╭──

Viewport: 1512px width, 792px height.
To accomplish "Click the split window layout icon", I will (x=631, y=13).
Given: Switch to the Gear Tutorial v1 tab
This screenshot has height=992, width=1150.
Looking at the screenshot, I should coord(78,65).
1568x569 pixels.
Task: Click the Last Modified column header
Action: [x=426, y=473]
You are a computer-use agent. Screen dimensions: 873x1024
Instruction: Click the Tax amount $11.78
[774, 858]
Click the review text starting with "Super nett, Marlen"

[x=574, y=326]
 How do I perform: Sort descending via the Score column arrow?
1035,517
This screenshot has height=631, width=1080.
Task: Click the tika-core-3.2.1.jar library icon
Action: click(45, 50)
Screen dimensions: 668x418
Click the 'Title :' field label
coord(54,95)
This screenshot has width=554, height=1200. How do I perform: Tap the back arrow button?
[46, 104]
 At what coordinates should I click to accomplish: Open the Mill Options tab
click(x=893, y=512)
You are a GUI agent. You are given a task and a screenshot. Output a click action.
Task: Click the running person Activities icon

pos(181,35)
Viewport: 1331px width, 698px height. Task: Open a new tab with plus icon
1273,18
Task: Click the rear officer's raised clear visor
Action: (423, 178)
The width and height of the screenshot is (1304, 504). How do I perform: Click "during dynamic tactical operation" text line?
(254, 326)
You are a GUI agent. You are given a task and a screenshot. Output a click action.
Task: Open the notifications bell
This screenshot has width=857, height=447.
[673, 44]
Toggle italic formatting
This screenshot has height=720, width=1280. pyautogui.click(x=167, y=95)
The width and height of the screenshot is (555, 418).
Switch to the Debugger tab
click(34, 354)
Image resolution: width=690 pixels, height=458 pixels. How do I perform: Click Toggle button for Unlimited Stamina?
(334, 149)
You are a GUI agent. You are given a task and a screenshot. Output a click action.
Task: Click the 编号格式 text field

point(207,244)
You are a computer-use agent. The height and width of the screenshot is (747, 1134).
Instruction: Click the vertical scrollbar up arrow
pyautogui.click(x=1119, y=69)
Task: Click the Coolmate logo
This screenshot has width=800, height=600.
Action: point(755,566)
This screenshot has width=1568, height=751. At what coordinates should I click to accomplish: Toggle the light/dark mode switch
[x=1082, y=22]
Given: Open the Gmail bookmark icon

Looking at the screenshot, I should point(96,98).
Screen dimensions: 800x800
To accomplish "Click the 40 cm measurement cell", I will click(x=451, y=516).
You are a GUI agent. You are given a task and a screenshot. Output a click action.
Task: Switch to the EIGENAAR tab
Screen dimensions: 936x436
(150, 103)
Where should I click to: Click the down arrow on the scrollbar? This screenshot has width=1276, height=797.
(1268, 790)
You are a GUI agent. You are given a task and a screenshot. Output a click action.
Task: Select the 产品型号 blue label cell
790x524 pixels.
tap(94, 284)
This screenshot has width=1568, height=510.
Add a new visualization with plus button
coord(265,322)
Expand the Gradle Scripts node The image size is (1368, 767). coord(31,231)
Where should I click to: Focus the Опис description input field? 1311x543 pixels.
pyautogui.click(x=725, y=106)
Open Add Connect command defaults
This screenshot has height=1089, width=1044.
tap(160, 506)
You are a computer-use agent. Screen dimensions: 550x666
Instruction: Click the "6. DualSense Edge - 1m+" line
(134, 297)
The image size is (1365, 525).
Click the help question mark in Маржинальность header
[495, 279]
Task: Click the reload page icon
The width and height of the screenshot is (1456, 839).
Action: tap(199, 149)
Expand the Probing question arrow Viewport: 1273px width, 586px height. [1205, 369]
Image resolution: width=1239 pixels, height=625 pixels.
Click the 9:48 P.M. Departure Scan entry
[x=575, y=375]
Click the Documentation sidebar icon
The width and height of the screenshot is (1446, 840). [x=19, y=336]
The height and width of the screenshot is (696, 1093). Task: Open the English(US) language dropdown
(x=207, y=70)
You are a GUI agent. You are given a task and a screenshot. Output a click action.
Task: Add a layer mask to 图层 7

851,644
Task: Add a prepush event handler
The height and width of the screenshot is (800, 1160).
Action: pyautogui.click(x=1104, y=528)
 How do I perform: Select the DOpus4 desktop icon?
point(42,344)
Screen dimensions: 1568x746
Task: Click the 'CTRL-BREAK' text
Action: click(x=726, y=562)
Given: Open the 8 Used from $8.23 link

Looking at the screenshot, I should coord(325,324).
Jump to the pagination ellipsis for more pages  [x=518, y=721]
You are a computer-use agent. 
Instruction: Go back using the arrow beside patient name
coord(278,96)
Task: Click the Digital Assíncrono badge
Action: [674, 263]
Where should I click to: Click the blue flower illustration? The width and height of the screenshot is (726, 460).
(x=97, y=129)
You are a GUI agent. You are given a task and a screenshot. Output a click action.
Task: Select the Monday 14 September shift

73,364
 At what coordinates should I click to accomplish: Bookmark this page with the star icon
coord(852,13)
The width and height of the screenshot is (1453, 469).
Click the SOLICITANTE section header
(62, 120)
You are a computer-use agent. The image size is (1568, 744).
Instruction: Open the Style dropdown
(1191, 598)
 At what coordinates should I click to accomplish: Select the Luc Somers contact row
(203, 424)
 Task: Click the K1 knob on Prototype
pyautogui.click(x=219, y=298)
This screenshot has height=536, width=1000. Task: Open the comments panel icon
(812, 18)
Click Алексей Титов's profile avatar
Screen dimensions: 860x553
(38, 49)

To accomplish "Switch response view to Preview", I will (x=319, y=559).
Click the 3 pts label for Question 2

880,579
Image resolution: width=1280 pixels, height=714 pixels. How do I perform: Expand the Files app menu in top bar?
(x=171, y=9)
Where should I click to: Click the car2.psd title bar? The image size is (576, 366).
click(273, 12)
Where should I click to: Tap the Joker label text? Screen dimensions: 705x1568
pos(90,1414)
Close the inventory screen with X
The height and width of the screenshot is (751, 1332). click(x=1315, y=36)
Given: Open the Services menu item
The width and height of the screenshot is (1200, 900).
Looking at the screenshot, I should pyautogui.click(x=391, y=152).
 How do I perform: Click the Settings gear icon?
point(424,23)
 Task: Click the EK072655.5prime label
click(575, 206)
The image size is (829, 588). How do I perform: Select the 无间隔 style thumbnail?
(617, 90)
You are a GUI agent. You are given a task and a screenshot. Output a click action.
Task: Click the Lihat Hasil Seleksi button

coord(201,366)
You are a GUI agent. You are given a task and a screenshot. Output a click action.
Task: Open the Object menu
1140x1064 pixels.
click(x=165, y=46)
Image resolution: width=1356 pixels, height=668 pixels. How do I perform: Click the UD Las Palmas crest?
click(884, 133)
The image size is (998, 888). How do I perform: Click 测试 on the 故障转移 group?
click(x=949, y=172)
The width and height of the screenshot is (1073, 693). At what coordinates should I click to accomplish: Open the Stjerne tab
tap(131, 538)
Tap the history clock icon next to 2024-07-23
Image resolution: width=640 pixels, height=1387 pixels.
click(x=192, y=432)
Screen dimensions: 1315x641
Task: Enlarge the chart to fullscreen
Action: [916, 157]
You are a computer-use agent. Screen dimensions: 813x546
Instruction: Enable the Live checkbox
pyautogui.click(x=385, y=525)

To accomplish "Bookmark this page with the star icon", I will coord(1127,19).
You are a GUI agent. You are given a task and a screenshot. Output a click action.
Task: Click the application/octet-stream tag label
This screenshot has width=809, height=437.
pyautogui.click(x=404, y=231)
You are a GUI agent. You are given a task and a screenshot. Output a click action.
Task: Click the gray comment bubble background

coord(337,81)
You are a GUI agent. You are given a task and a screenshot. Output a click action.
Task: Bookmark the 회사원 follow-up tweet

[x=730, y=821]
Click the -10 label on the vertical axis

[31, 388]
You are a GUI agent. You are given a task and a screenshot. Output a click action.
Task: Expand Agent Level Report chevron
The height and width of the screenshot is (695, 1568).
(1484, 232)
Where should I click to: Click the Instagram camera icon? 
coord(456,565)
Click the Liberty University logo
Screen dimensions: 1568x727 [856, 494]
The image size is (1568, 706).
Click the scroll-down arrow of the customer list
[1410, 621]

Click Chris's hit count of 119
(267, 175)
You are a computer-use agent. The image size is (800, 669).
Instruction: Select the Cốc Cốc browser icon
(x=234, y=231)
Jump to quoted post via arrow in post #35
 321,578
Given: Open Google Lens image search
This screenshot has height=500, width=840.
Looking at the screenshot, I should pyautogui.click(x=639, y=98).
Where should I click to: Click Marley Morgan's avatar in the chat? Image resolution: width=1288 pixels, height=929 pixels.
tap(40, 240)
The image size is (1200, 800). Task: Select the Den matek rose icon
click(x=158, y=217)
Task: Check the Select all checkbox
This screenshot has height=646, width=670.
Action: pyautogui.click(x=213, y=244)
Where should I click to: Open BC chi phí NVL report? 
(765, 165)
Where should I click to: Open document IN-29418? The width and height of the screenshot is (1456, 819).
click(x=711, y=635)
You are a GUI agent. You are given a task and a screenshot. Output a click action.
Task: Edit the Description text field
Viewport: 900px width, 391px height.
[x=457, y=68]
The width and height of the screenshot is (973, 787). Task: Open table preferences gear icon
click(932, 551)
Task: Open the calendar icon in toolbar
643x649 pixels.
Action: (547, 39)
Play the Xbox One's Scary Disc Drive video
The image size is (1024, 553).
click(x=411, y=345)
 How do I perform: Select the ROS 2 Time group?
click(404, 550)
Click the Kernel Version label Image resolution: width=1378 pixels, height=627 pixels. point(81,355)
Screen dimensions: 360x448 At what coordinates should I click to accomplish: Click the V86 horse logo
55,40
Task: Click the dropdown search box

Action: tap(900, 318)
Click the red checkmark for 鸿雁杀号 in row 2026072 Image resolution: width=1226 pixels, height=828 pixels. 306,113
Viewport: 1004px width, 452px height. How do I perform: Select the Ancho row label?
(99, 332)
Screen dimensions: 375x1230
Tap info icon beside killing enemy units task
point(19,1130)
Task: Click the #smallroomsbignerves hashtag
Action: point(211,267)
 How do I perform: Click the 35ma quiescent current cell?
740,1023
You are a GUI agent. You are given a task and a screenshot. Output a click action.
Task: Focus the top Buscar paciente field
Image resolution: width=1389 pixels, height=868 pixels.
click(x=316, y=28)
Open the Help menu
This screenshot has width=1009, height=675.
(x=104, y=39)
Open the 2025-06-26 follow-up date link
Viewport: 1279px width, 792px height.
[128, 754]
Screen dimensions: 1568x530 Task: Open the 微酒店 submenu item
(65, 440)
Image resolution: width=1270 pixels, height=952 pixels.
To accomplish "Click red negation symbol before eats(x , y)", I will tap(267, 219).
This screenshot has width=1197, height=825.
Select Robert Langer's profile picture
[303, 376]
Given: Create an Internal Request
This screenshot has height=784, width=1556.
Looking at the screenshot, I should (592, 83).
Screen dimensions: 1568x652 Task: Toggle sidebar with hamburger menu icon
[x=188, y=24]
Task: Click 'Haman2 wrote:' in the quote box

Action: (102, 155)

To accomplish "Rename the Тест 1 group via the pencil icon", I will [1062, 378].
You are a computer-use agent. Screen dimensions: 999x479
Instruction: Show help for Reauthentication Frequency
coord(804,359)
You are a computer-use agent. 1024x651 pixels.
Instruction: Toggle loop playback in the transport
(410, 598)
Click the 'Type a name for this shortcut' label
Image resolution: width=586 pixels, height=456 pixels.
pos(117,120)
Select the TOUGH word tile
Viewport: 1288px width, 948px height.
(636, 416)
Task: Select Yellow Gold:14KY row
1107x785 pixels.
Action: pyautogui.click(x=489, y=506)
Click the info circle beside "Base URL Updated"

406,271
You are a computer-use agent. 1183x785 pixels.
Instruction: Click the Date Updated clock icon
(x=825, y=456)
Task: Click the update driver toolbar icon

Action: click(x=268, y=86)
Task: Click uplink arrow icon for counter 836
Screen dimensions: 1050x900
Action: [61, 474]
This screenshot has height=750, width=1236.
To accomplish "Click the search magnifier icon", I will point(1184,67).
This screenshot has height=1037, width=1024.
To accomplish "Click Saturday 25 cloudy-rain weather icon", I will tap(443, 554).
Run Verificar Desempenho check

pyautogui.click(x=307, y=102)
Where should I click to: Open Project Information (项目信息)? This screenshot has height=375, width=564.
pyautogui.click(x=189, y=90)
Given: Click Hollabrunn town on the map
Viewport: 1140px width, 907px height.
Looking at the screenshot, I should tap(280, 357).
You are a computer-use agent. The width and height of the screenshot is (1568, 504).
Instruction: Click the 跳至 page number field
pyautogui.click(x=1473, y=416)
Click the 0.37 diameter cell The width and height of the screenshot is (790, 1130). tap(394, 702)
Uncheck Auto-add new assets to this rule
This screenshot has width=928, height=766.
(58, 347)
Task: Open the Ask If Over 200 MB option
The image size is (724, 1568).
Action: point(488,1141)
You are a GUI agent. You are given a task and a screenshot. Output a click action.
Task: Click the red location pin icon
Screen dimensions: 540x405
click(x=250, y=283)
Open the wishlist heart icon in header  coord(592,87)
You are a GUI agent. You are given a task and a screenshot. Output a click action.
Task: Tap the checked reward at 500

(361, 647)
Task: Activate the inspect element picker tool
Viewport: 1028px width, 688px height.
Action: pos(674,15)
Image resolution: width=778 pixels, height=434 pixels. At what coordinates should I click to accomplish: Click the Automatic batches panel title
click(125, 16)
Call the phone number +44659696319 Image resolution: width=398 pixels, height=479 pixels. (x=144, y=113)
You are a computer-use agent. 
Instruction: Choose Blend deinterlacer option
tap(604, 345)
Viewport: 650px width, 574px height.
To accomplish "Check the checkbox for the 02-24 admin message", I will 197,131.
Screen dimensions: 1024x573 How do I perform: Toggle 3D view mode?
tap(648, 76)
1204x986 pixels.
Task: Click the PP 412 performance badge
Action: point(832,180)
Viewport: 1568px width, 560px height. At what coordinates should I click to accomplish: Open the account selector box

╰──

### INSTRUCTIONS FOR THE TASK
Could you restate word for word the lines above from the one containing "Viewport: 1004px width, 452px" through the one containing "Task: Focus the top Buscar paciente field", both included, and nothing else?

### TASK OUTPUT
Viewport: 1004px width, 452px height. How do I perform: Select the Ancho row label?
(99, 332)
Screen dimensions: 375x1230
Tap info icon beside killing enemy units task
point(19,1130)
Task: Click the #smallroomsbignerves hashtag
Action: point(211,267)
 How do I perform: Click the 35ma quiescent current cell?
740,1023
You are a GUI agent. You are given a task and a screenshot. Output a click action.
Task: Focus the top Buscar paciente field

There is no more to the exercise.